TASK DESCRIPTION
Could the data below be printed out exactly, with the pictures left out?

>>>

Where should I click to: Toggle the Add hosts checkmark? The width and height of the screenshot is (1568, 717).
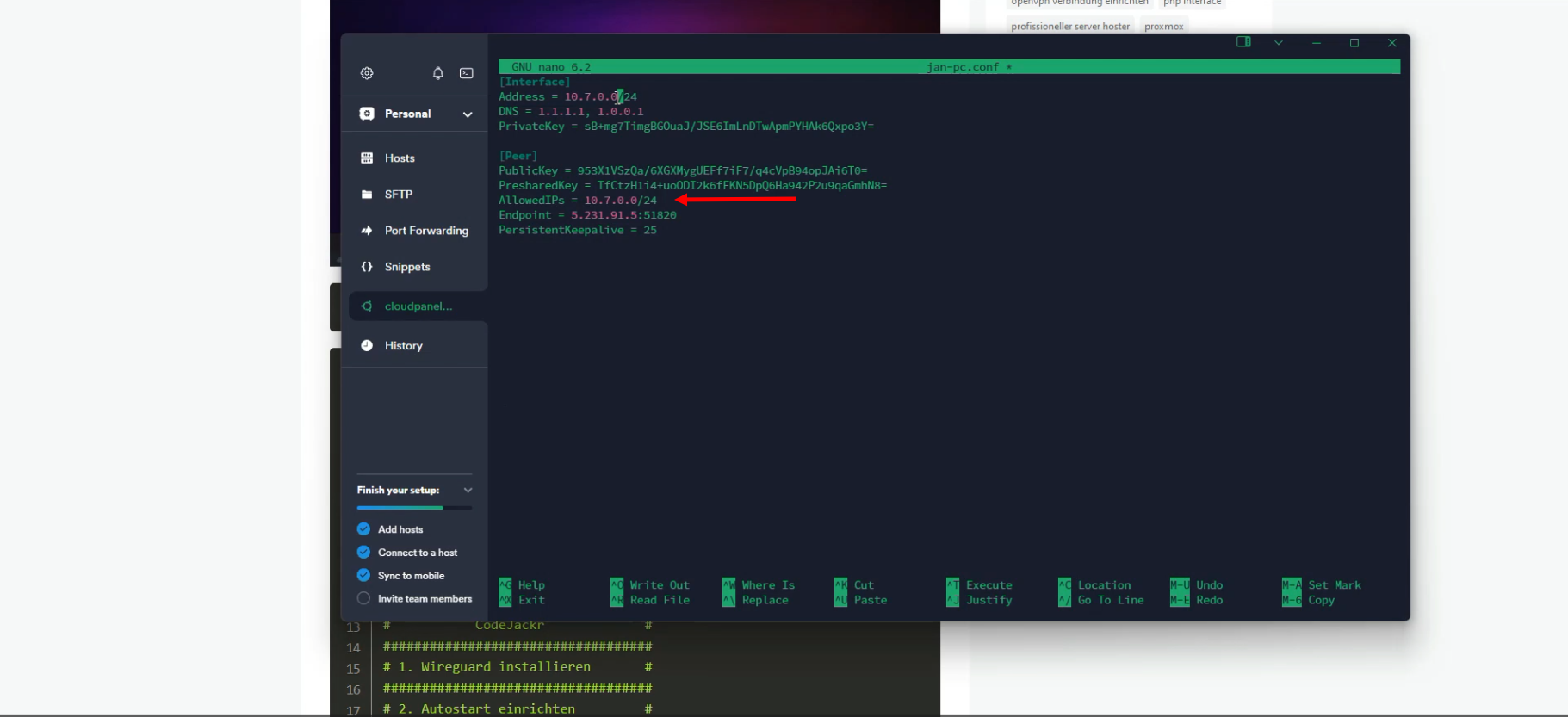tap(363, 529)
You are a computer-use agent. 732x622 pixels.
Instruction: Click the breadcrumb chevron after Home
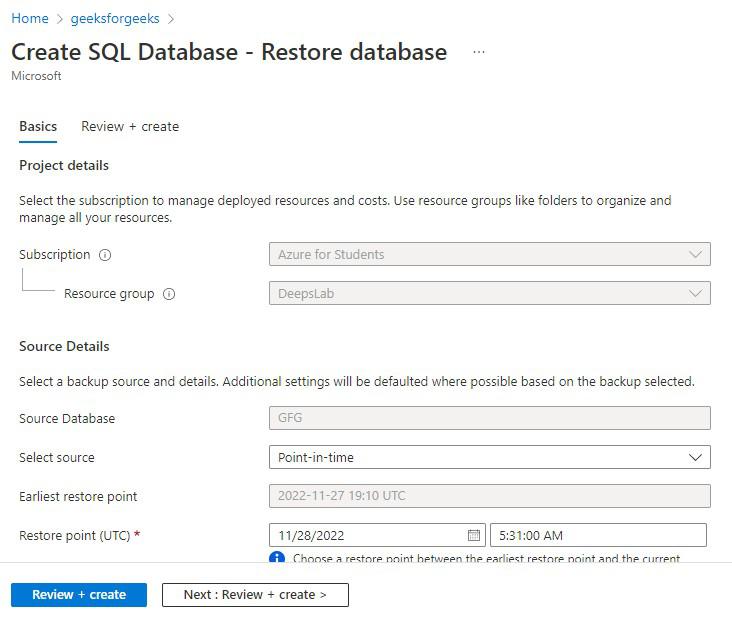click(x=60, y=19)
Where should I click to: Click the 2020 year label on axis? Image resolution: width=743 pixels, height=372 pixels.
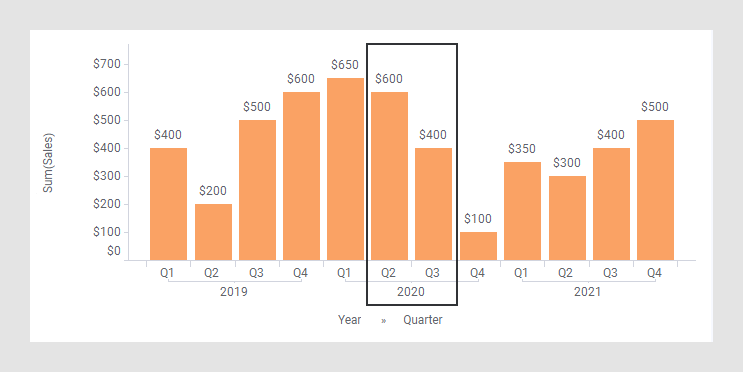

<<<

ANSWER SPACE
Where should I click to: Toggle the Add hosts checkmark? The width and height of the screenshot is (1568, 717).
tap(363, 529)
You are a computer-use agent. 732x622 pixels.
Instruction: Click the breadcrumb chevron after Home
click(x=60, y=19)
Where should I click to: Click the 2020 year label on axis? Image resolution: width=743 pixels, height=372 pixels.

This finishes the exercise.